These officials then released him, because they discovered they had nothing on him. But they released him to CIA custody — and by this, we mean they took him back to the airport, claimed they were sending him for a medical examination and then CIA officials cut off all his clothes and put a bag on his head and spirited him away. This handoff had to go this way because it was not exactly legal. The CIA next flew him to a then-secret prison in Afghanistan, known as the Salt Pit.
Over the next four months, the CIA subjected El-Masri to intense CIA stuff (sodomy, rectal suppositories, putting stuff in his butt, etc.). A few months in, they realized they had the wrong guy. The passport was real, his history was thoroughly documented and he could not be the man suspected of talking to the 9/11 hijackers. They kept him in the Salt Pit anyway. It took an extended hunger strike, during which he lost 60 pounds, for El-Masri to get higher-ups to pay attention and finally release him. He went on to try to sue the United States, unsuccessfully, and to sue Macedonia, which did result in a victory and a settlement.

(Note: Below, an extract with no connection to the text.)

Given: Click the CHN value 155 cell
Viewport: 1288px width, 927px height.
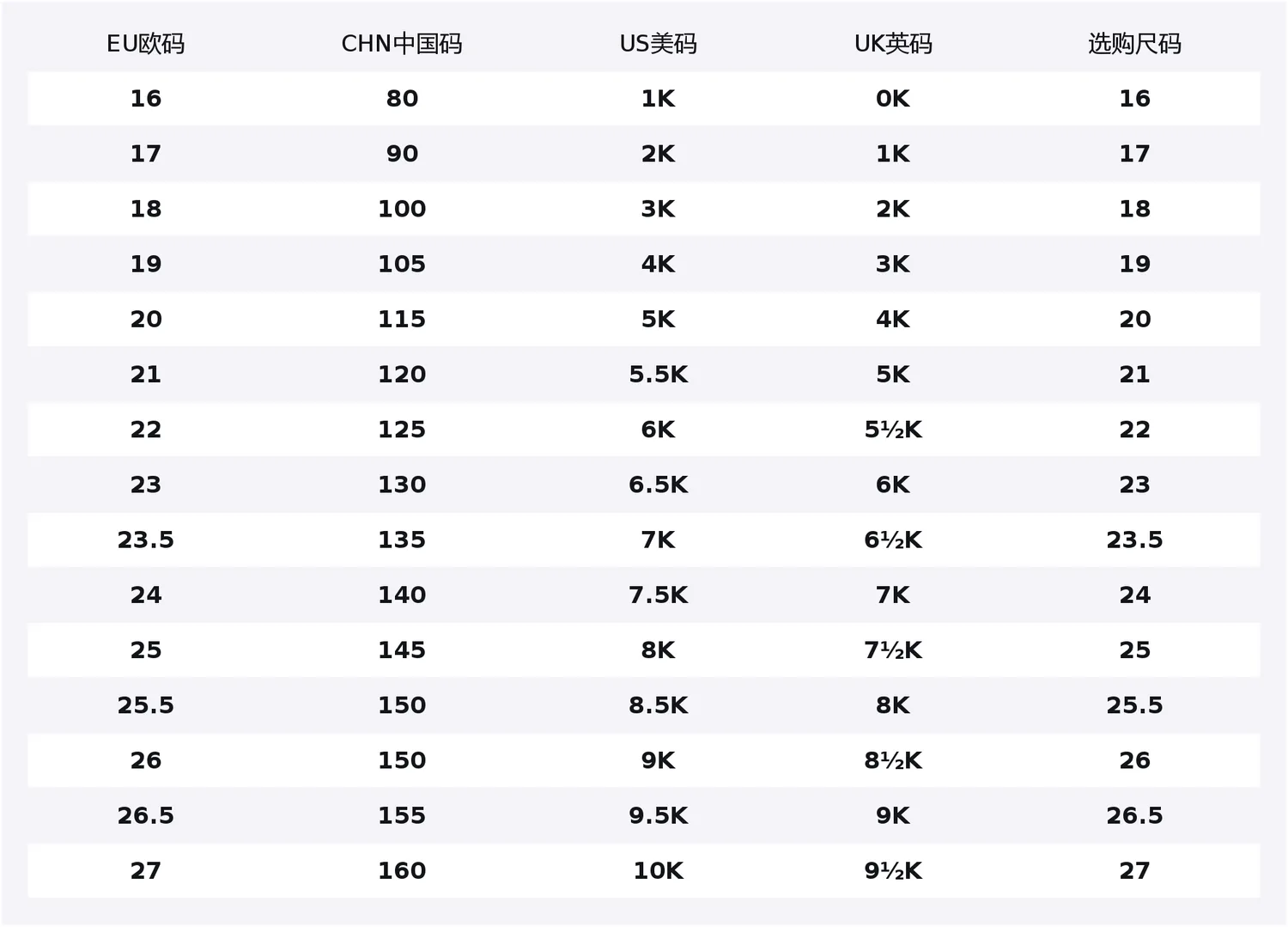Looking at the screenshot, I should click(402, 815).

Obviously, it’s terrible that the CIA did this to the wrong guy, and we could spend much more time than this describing everything that happened to El-Masri. But it’s also worth noting that if the CIA did have the right guy, doing all this would still have been wrong? If they really had evidence against him, they could have legally extradited him and charged him through normal means. As for the months of torture, even ignoring such matters as “the law” and “morality,” torture’s simply not a very effective way of opening up suspects. Even when a tortured suspect does give up useful intelligence, you get military experts later saying, “Hey, you would have gotten the same info faster through smarter interrogation techniques.”